There’s something quietly irresistible about a dive watch. Sturdy, legible, built for pressure and extremes— yet most won’t see more than a hotel pool or a rainy commute. But that’s not really the point, is it?

What is it about these overbuilt, underwater tools that speak so clearly to life on dry land – Why do we love dive watches?
Defining the Dive Watch
Of all the types of watch a man might own, the dive watch is probably the easiest to wear and the hardest to define. It’s practical, yes. Legible, yes. Durable, always. But beyond that, it has presence—something more than the sum of its parts.
Not too long ago dive watches were serious tools. Developed for military divers and underwater explorers, they were engineered for reliability in the most unforgiving environments.
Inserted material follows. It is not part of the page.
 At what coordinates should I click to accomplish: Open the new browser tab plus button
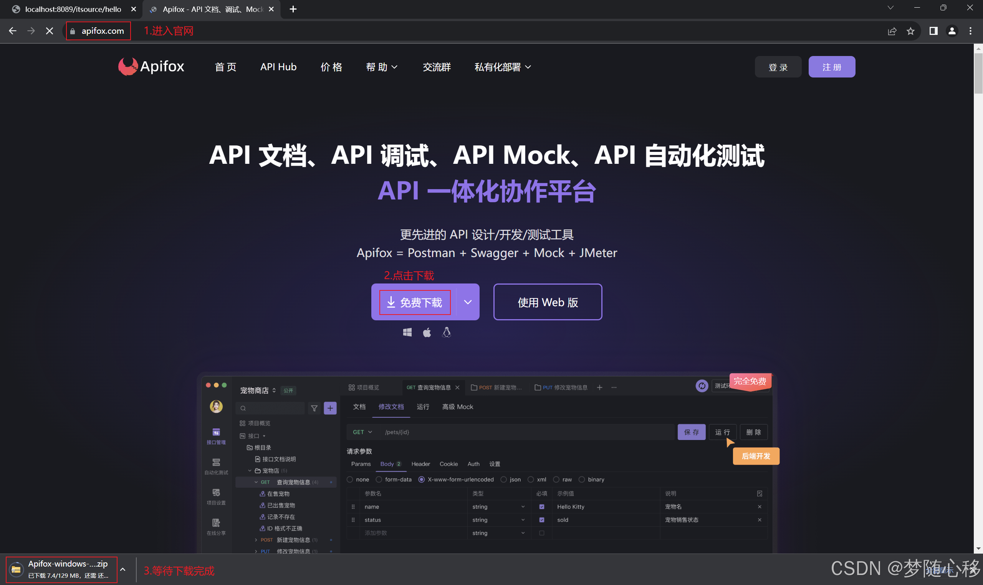293,9
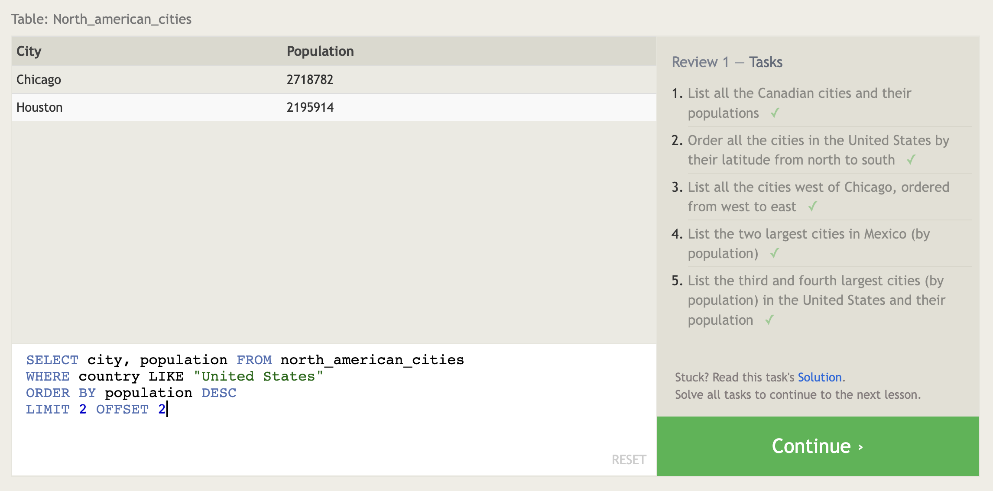
Task: Click checkmark beside west of Chicago task
Action: [x=813, y=207]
A rotating bezel, high water resistance, lume you could spot in the dark—every feature had a purpose.

Fast forward to today, and the dive watch is everywhere and often most collectors first watch. But why? What makes them so enduring, even essential, to watch collectors?
Object of Purpose
Part of it is aesthetic. The proportions are often spot-on—robust without being overbearing. They wear well with just about anything. And then there’s the versatility: you could swim in it, climb with it, drop it—and it would likely be fine. A dive watch doesn’t ask to be babied.

WILLIAM CLAXTON/MPTV
But there’s something deeper. We like objects with purpose—even if we don’t need that purpose ourselves. It’s a bit like owning a Range Rover. You may never take it off-road, but the capability is always there. With a dive watch, it’s the same. It’s about potential. Capability. Readiness.
Take my own Omega Planet Ocean. The 43.5mm model from 2018 with a rich blue dial. Built like a submarine, yet somehow refined. I’ve never tested its 600-metre depth rating—but I’ve never needed to. Just knowing it’s there is enough.

Andrew Kendall
Tool Watch Origins
It’s interesting—dive watches began as genuine tools. The Submariner, the Fifty Fathoms, the original Seamaster 300—these were instruments for divers, not accessories. They were essential, not optional. But over the years, that practicality became part of their myth.
And yes, Bond had a hand in it. The Rolex Submariner in the Connery years. The Seamaster in the Brosnan and Craig era. Suddenly, the dive watch wasn’t just practical—it was suave, masculine, desirable, aspirational even.

20th Century Fox
Why do we love them?
And practically speaking, it just works. With jeans. With a suit. On a plane. In the sea. There’s a quiet honesty to a well-made dive watch. You don’t have to apologise for wearing it, whatever the setting.
So why do we love them? Because they represent something timeless. A dive watch is a reminder that function and style can coexist. That preparedness is a virtue. And that in a world of distractions, some things are still built with purpose.
That’s why mine isn’t going anywhere.